DIRECT investment in commercial property will fall by 55% by the end of this year, according to Jones Lang LaSalle.

Mathew Atkinson, of Jones Lang LaSalle’s Leeds office, said: “We are back at 2000 trading levels. Some prices have fallen up to 50% since the peak in 2007. 

“The first few months of 2009 may see further price reductions as rents fall, however, later next year conditions could change. We are seeing signs of increased lending and the gap between property yields and interest rates is already proving attractive to some.”

The property services group expects the figure in the UK to stand at £21bn by the end of this year, down around 55% on 2007.

Mr Atkinson said Yorkshire had not been immune to the reduction in commercial property transaction volumes which had been seen across the UK, caused by the ongoing financial crisis and poor market sentiment. 

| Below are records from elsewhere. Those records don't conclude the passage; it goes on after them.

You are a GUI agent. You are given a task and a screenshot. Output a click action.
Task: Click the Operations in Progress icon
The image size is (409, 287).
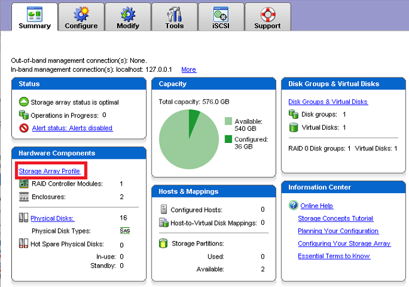coord(23,115)
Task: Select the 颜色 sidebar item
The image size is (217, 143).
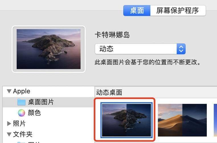Action: click(34, 113)
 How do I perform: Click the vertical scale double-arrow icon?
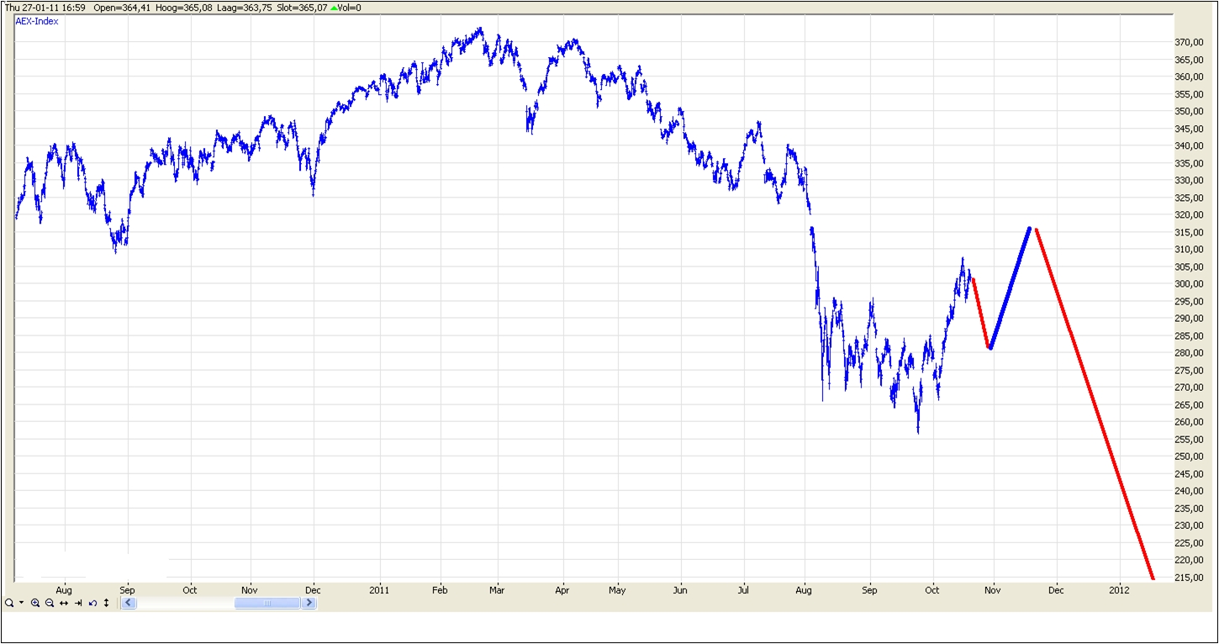(107, 604)
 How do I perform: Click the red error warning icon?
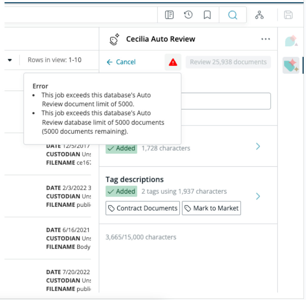173,62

He said large lot size transactions of more than £5m remained limited due to the lack of availability of debt and low investor confidence. 

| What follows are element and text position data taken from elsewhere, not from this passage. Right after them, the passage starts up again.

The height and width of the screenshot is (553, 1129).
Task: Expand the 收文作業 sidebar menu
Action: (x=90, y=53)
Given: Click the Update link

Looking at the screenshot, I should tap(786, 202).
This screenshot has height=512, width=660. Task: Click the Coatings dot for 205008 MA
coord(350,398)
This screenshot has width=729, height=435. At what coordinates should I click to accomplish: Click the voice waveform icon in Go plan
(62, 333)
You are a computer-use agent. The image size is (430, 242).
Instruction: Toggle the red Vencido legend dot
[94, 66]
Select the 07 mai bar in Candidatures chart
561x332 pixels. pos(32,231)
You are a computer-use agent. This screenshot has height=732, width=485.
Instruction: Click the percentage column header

Approximately £100m of office investment transactions in Leeds city centre have been completed, with a further £36m currently under offer, compared to a peak of £260m in 2006.

Mr Atkinson said:  “While it is difficult to put a number on 2009 volumes, we expect them to be broadly similar to 2008 but back-weighted. The market should start functioning more normally towards the middle of next year as pricing adjusts to levels that tempts buyers back and particularly if debt becomes more available again.”

Going forward Jones Lang LaSalle said it that a correction in UK prices combined with a weaker pound would make the market more attractive in relative terms to non-UK and global investors. 

A spokesman said: “Investors will attempt to buy when they perceive the bottom of the market has been reached. Our evidence suggests some buyers are already targeting certain sectors looking for bargains.”